Sunday, March 24, 2013

Zero Dark Thirty

This is the last Oscar-bait movie I had to see this year making it four in total after Argo, Django and Lincoln. It was 2010 when first last elected to see 4 Oscar nominated movies but this is the first time since that I enjoyed all four.

I had very mixed feelings about this particular movie being made as I felt that not enough time had passed since May 1st 2011 and there were certain aspects of the movie which are not only false but could certainly be detrimental to counter-terrorism efforts. As for reviewing the movie itself, it provided an additional conflict as I was ████ ██████ ███████ ███████ ████ ███████ █████ ██ ██████ ███████ █████ ████ and because of that I suspect that some of this review will need to be redacted.

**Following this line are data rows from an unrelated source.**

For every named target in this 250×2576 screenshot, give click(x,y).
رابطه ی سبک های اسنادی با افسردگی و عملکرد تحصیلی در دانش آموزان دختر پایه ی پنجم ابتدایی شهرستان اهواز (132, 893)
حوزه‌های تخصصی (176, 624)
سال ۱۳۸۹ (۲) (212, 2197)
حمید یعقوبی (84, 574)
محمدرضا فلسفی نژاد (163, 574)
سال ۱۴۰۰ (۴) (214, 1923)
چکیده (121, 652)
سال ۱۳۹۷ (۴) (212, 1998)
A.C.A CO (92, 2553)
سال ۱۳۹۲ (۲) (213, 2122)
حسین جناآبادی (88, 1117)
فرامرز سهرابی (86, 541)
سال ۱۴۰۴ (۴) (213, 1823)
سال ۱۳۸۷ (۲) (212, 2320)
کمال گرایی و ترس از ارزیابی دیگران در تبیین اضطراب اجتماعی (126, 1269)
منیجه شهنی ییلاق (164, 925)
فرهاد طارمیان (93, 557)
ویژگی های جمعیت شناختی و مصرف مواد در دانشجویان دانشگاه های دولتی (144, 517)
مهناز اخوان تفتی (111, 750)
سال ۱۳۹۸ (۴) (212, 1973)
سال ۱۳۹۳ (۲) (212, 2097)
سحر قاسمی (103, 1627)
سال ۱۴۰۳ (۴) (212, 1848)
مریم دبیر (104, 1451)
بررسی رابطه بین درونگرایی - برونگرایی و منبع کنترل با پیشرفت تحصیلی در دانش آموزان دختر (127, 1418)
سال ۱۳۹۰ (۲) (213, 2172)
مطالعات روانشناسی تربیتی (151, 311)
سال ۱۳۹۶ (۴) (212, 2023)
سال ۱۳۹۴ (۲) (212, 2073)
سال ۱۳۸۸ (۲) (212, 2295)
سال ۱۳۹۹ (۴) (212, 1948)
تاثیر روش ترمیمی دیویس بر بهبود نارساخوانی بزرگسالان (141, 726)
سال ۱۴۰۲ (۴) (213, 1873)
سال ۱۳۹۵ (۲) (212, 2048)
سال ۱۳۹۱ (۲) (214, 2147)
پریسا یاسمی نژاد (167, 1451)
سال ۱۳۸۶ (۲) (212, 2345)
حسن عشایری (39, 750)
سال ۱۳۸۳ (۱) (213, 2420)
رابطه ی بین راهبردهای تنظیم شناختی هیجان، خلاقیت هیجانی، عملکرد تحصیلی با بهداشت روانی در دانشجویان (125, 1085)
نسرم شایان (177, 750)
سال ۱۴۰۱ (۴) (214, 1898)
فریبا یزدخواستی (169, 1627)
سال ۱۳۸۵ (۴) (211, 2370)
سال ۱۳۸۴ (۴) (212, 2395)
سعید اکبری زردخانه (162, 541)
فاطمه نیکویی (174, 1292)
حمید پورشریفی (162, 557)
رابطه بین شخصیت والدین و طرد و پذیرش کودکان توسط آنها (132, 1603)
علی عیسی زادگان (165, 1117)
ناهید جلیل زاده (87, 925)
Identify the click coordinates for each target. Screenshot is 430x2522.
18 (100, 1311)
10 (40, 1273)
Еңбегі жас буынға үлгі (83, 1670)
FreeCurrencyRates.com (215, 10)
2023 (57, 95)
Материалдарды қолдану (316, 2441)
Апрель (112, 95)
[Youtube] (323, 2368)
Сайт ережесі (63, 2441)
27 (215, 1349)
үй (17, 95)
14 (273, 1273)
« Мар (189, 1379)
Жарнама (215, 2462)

Kathryn Bigelow directed the somewhat silly Point Break and the intense K-19: The Widowmaker before her fame was cemented in 2010 when her movie about a U.S. Army E.O.D. team during the Iraq War, The Hurt Locker, earned 6 Academy Awards including Best Picture, Best Director and Best Screenplay thanks to Mark Boal. Therefore when Boal and Bigelow announced a team up and that they were creating a movie about the hunt for Osama Bin Laden and the Battle of Tora Bora. I was personally thrilled because in Dec '01 I was the commander of  ████ ██ ████ ███████ ███████ ████ ███████ █████ ██ ██████ ███████ █████ ████ and it would be "fun" to have seen me being played on screen by Liev Schreiber or someone.

However just as they were about to start filming when Bin Laden was killed and they felt that the  movie they had planned would no longer be viable, so they scrapped the whole thing and created Zero Dark Thirty - the story of the intelligence operation which began tracking Bin Laden to his Pakistani hideout in Abbatobad and the raid which which ended the life of the world's most wanted man.

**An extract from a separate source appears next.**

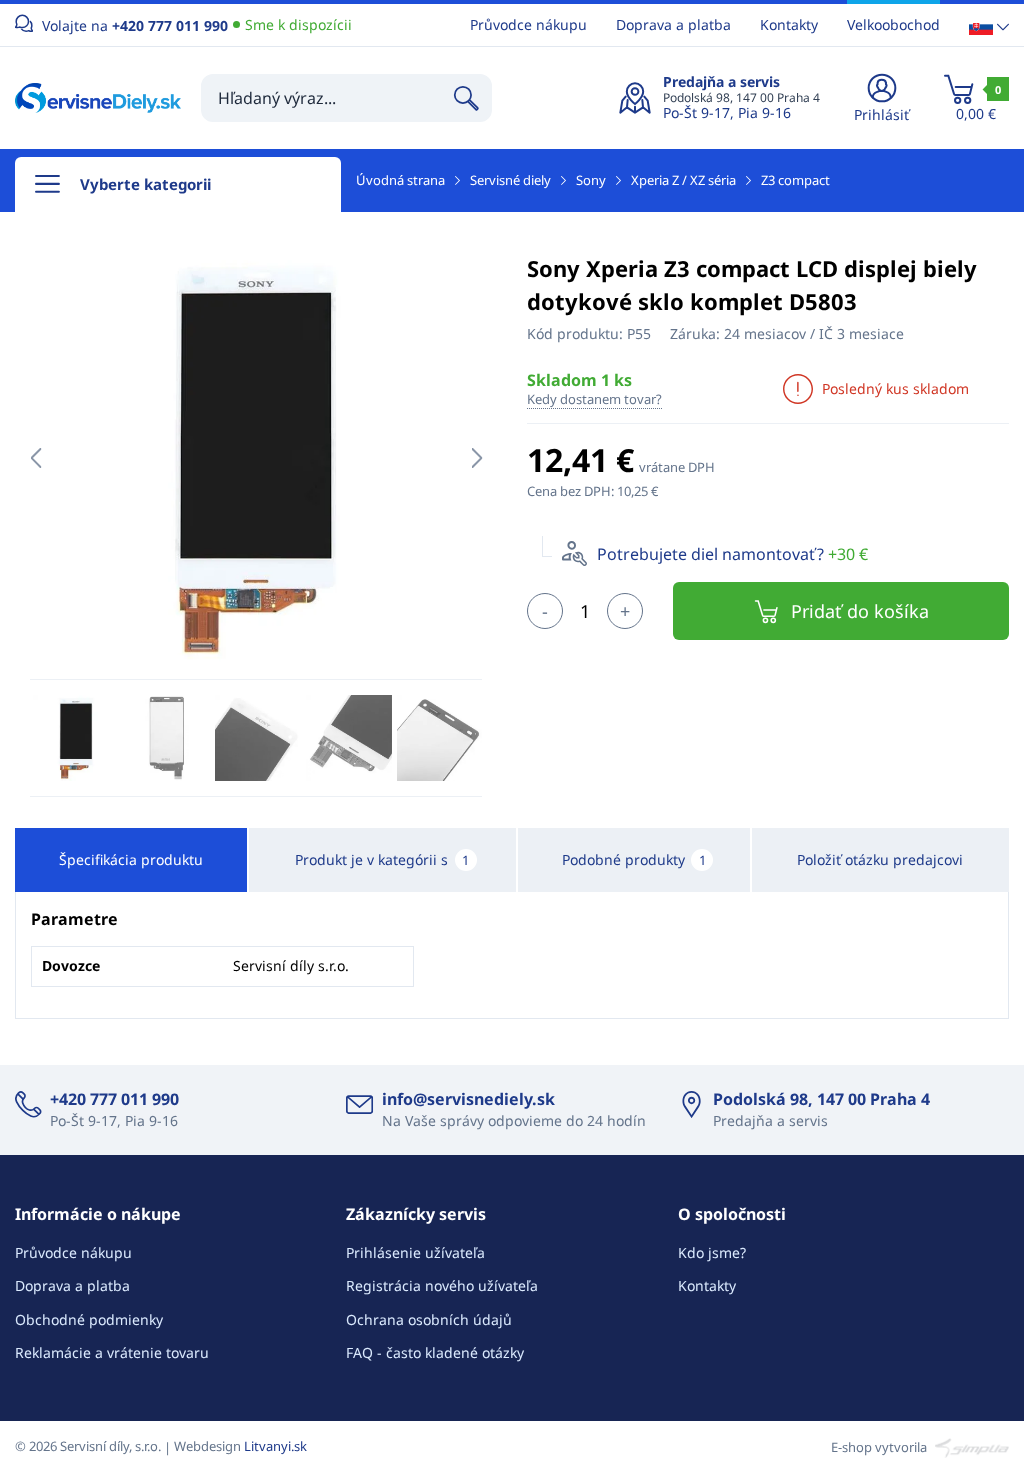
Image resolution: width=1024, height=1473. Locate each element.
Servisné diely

Bigelow created Maya, a young CIA officer whose single-minded determination for the capture/killing of Bin Laden drove her to success. Despite it being wonderful drama, redheaded actress Jessica Chastain being easy on the eye and the obvious fabrications that a director without military public affairs support had to create I felt that her choices differed too much from the reality of  ██████ ████ ███████ █████ ██ ██████ ███████ █████ █████ ████ ████ ███████ █████ ██ ██████ ██ ██████ █  ████████ █████████ ██ ████ ██████ █ █ █████ █████ █████████ ████ ███████ █████ █ █ ██████ ██████████ █████████ █ █ ███████ █████ ███████ ███████ █████ ███ and this made it difficult for me to accept on screen.

There was a bottom-heavy "action-imbalance" to the movie as a result of Bigelow's choices or Boal's writing which made it a difficult movie to watch. The first 75% of the movie was dedicated to Maya's hunting, tracking and sifting through intelligence reports. This is how intelligence work is done in reality of course but take it from me, the "action-imbalance" is 97% against the 3% where we take them out with a drone or strike team. But this is a movie and civilians don't want to see this, they want their action. We should have had Abattobad confirmed at most 45mins in, then the planning and an obligatory training montage for the SEALs before the actual raid, which I'll concede was filmed brilliantly.

It's a shame that she couldn't include ██████ █████ ██ ██████ ███████ █████ █████████ ████ ███████ █████ ██ ██████ ███████ █████ █████████ ████ ███████ █████ ██ ██████ █████ because that would have been great to see on screen but I doubt anyone knows about it yet.

Final Verdict: A wonderfully directed and technically competent movie but enshewed the drama of the true reality which would have made it truly great.